++++ Data excerpts ++++
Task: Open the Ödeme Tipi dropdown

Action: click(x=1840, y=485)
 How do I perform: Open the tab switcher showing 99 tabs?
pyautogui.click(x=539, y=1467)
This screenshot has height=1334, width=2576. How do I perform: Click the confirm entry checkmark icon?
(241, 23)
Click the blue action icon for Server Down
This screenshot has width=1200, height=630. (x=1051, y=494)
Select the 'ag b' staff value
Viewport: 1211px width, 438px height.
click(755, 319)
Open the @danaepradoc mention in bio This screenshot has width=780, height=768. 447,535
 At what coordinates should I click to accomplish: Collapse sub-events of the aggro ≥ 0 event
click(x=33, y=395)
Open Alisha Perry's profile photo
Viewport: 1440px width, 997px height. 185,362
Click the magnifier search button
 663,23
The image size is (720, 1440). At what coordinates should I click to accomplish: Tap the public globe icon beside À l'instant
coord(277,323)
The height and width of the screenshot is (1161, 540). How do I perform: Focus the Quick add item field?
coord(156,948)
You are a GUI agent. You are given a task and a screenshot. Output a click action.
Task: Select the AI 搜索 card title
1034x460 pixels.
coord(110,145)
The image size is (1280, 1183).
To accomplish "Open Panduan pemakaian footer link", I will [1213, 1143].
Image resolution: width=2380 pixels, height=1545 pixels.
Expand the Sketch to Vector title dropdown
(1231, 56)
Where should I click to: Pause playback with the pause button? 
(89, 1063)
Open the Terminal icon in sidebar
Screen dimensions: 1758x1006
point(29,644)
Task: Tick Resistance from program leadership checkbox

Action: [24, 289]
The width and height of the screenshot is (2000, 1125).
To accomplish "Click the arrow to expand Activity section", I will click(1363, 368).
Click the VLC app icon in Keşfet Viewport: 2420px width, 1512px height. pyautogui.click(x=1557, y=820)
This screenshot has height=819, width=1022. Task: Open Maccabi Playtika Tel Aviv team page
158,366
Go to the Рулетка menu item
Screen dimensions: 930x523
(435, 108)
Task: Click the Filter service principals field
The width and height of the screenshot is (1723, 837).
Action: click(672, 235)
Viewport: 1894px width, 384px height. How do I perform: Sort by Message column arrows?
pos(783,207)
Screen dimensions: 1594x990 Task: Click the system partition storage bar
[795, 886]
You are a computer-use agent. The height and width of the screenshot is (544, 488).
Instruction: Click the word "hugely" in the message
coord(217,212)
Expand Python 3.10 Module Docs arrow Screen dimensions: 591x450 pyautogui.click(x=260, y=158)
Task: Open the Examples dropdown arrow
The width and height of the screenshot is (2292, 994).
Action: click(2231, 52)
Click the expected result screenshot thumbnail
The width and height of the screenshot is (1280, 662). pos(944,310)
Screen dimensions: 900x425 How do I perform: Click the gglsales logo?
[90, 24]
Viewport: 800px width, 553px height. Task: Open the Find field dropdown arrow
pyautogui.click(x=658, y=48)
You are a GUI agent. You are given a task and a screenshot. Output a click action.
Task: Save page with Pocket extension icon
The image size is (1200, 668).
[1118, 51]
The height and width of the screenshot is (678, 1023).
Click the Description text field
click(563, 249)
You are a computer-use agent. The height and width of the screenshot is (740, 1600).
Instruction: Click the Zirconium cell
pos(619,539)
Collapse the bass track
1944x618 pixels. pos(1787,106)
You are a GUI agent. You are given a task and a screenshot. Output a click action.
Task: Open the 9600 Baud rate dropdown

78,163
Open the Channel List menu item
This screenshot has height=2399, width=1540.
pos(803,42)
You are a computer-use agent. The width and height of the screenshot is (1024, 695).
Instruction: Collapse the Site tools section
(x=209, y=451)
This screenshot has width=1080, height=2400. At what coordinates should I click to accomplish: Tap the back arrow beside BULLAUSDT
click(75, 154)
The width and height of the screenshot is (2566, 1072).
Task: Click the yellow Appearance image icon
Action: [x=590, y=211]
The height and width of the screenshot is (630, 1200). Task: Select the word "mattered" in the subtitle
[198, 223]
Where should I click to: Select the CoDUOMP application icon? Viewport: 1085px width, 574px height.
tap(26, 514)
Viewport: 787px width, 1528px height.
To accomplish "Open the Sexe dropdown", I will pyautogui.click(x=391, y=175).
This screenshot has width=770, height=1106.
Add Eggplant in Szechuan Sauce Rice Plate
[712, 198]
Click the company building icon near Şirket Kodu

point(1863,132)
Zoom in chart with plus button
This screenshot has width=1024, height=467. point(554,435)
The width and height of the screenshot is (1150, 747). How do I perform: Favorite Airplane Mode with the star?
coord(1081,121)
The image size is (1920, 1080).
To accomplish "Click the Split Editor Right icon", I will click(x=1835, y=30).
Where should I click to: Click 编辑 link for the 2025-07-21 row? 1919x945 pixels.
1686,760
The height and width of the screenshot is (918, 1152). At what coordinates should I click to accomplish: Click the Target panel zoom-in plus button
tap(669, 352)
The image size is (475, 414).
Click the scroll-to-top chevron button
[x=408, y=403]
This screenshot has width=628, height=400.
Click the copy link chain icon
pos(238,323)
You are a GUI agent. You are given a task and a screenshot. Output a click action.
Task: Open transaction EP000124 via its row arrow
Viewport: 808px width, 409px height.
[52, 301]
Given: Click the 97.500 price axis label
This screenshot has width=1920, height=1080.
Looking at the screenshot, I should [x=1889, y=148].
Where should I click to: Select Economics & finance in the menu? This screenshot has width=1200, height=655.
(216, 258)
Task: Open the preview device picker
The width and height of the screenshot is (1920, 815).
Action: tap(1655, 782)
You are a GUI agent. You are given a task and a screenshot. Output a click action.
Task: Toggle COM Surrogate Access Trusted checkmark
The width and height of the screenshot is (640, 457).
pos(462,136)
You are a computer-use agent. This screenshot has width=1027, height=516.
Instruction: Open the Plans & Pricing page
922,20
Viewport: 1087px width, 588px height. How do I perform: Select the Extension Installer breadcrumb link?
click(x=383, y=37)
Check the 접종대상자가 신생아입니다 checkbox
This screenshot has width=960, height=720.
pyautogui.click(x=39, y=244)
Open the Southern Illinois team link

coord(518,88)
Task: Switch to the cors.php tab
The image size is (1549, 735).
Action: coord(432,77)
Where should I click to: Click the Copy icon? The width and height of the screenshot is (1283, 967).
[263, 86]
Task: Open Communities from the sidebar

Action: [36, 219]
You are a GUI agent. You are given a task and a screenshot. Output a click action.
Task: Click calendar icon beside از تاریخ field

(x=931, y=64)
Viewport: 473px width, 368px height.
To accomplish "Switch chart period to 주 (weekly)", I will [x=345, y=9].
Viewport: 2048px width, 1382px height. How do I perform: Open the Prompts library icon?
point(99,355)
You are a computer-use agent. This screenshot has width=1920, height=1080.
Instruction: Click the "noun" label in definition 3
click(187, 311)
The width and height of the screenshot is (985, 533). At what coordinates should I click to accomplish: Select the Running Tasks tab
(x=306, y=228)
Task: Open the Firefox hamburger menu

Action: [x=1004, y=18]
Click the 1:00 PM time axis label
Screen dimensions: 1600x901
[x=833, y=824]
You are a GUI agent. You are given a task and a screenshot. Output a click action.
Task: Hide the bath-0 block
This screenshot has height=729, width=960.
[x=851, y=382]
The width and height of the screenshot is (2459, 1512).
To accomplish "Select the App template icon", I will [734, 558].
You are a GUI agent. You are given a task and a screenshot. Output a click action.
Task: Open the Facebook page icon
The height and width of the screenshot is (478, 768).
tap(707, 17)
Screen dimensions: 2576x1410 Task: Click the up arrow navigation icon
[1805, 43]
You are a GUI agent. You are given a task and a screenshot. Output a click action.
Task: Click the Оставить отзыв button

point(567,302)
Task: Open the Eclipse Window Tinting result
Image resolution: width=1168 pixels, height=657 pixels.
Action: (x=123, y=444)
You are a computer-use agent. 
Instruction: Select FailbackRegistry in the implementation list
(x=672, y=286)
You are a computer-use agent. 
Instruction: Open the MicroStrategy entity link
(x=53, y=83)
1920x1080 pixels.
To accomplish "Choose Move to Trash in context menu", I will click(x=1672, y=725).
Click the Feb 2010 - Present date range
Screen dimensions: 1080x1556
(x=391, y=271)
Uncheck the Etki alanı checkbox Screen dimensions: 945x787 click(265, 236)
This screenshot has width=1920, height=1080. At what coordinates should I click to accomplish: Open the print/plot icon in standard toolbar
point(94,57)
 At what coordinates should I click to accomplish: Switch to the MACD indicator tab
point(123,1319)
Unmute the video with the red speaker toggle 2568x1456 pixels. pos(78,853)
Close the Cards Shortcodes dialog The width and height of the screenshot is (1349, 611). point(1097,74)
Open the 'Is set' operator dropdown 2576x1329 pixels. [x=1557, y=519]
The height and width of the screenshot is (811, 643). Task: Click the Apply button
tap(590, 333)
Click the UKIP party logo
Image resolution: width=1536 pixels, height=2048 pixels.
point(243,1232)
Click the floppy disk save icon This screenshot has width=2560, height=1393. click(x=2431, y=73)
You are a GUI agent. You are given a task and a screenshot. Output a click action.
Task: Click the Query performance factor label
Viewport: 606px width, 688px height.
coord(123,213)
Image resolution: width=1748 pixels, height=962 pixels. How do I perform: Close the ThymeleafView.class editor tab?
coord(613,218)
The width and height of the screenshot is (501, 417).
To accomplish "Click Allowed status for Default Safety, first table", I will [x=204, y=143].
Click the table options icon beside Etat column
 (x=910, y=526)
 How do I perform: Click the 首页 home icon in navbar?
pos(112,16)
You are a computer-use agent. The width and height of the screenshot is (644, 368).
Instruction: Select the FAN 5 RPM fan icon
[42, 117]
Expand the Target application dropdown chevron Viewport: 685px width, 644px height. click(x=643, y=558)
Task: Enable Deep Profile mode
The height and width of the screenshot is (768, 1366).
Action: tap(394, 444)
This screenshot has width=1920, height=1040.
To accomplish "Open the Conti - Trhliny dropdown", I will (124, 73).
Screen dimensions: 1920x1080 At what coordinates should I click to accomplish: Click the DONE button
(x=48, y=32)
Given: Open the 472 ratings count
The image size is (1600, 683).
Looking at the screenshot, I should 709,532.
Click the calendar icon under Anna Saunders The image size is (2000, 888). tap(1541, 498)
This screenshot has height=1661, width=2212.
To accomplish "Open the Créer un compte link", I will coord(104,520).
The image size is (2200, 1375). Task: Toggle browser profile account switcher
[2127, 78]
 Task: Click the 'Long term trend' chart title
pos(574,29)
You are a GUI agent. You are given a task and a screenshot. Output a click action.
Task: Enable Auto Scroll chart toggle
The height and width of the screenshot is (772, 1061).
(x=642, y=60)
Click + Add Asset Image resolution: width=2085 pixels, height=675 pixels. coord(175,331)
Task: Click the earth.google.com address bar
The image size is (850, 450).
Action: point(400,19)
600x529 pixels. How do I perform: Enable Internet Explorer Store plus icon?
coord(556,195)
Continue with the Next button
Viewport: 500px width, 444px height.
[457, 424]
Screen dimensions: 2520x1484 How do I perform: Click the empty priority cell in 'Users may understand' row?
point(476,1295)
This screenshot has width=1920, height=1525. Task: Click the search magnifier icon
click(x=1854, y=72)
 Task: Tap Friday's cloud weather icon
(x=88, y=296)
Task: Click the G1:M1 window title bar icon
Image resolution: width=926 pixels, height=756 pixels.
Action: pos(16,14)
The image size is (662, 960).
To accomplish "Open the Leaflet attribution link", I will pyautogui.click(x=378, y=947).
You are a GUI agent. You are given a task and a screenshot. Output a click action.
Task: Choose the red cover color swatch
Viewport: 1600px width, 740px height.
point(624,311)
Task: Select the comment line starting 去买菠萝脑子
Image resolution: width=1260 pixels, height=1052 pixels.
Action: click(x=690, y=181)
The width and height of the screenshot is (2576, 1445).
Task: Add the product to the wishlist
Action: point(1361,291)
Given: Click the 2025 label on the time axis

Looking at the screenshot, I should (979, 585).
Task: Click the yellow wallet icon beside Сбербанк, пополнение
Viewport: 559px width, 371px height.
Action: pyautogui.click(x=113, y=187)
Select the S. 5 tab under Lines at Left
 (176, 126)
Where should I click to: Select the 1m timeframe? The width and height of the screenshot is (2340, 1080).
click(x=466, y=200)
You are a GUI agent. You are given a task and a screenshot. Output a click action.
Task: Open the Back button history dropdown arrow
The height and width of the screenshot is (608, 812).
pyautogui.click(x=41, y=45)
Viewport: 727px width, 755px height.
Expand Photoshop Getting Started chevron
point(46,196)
++++
* [Goal of the exercise] Repeat the entries above word for word, from the beginning of the entries through the line containing "coord(110,145)", with both of those lines included.

* [The response]
Task: Open the Ödeme Tipi dropdown

Action: click(x=1840, y=485)
 How do I perform: Open the tab switcher showing 99 tabs?
pyautogui.click(x=539, y=1467)
This screenshot has height=1334, width=2576. How do I perform: Click the confirm entry checkmark icon?
(241, 23)
Click the blue action icon for Server Down
This screenshot has width=1200, height=630. (x=1051, y=494)
Select the 'ag b' staff value
Viewport: 1211px width, 438px height.
click(755, 319)
Open the @danaepradoc mention in bio This screenshot has width=780, height=768. 447,535
 At what coordinates should I click to accomplish: Collapse sub-events of the aggro ≥ 0 event
click(x=33, y=395)
Open Alisha Perry's profile photo
Viewport: 1440px width, 997px height. 185,362
Click the magnifier search button
 663,23
The image size is (720, 1440). At what coordinates should I click to accomplish: Tap the public globe icon beside À l'instant
coord(277,323)
The height and width of the screenshot is (1161, 540). How do I perform: Focus the Quick add item field?
coord(156,948)
You are a GUI agent. You are given a task and a screenshot. Output a click action.
Task: Select the AI 搜索 card title
1034x460 pixels.
coord(110,145)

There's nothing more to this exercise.